## START EXCERPTED PASSAGE

Note that the government used these methods in 2013 not only against Navalny supporters. The police seized three hundred leaflets with the party program from the activists of the local branch of Mikhail Prokhorov’s Civic Platform (Grazhdanskaya platforma) party during a picket in Yaroslavl ; the runs of communist publications were confiscated in the Novosibirsk and Irkutsk regions.

We view the law enforcement practice of removing the entire runs or large quantities of printed materials in order to test it “for extremism” as inappropriate, since several copies are generally sufficient for the test.

Media Topics

In 2013, Roskomnadzor issued 21 “anti-extremist” warnings to editorial boards of various publications. We believe that 16 of them lacked proper justification. According to established practice, two warnings received in the course of one year can serve as a basis for closing down the resource.

Eight warnings were issued for the publication of inappropriately banned Pussy Riot video, based on their performance in the Cathedral of Christ the Savior. The warnings were issued to the websites of newspapers Argumenty i Fakty and Moskovsky Komsomolets, web portals polit.ru, Piter.TV, and KM.ru, to the Neva24 website, and to the news agencies Novyi Region and regiony.ru. Five additional warnings for photos of the t-shirts with a Pussy Riot image stylized to look like an icon (by artist Artem Loskutov) were received by grani.ru, polit.ru, obeschaniya.ru an d web portal sibkray.ru; grani.ru received the warning twice, for publishing the image on two separate occasions. The attempts by grani.ru and obeschaniya.ru to challenge the warnings in court were unsuccessful.

## END EXCERPTED PASSAGE
## START PROVIDED DATA

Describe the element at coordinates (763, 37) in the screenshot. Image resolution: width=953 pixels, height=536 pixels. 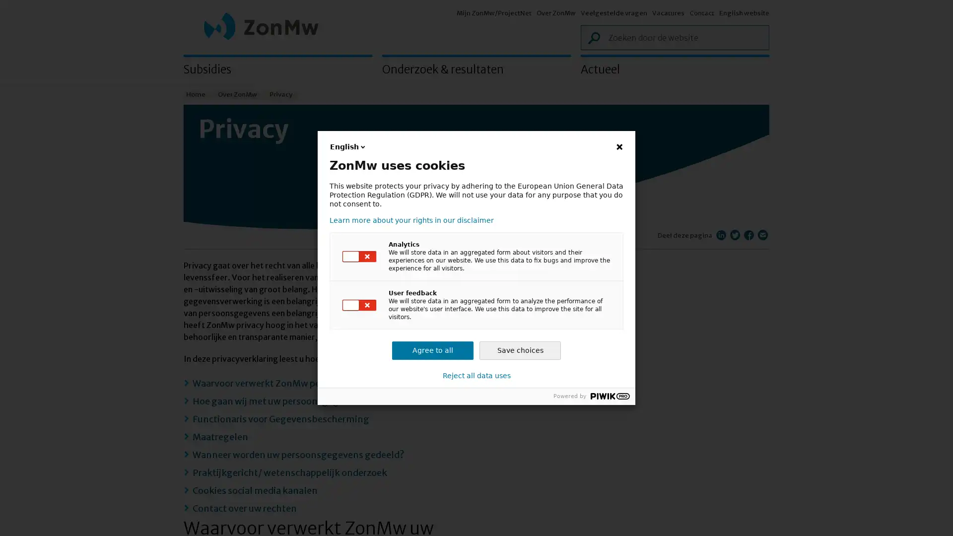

## END PROVIDED DATA

■ **WRITTEN REQUEST A**
From the passage on 2013 anti-extremism enforcement, print the text from "Media Topics" up to and including "down the resource.".
■ **WRITTEN REQUEST B**
According to the passage on 2013 anti-extremism enforcement, how many "anti-extremist" warnings did Roskomnadzor issue to editorial boards in 2013?
■ **WRITTEN REQUEST C**
Condense the paragraph of the passage on 2013 anti-extremism enforcement that begins "Eight warnings were issued" into a bulleted list that keeps its main facts.

■ **EXERCISE SOLUTION A**
Media Topics

In 2013, Roskomnadzor issued 21 “anti-extremist” warnings to editorial boards of various publications. We believe that 16 of them lacked proper justification. According to established practice, two warnings received in the course of one year can serve as a basis for closing down the resource.

■ **EXERCISE SOLUTION B**
21 warnings.

■ **EXERCISE SOLUTION C**
- Eight warnings were issued for publishing the inappropriately banned Pussy Riot video of their performance in the Cathedral of Christ the Savior. They went to:
  - the websites of the newspapers Argumenty i Fakty and Moskovsky Komsomolets
  - the web portals polit.ru, Piter.TV and KM.ru
  - the Neva24 website
  - the news agencies Novyi Region and regiony.ru
- Five more warnings were issued for photos of t-shirts with a Pussy Riot image stylized as an icon, by artist Artem Loskutov. They went to:
  - grani.ru, twice, for publishing the image on two separate occasions
  - polit.ru
  - obeschaniya.ru
  - sibkray.ru
- grani.ru and obeschaniya.ru challenged the warnings in court and lost.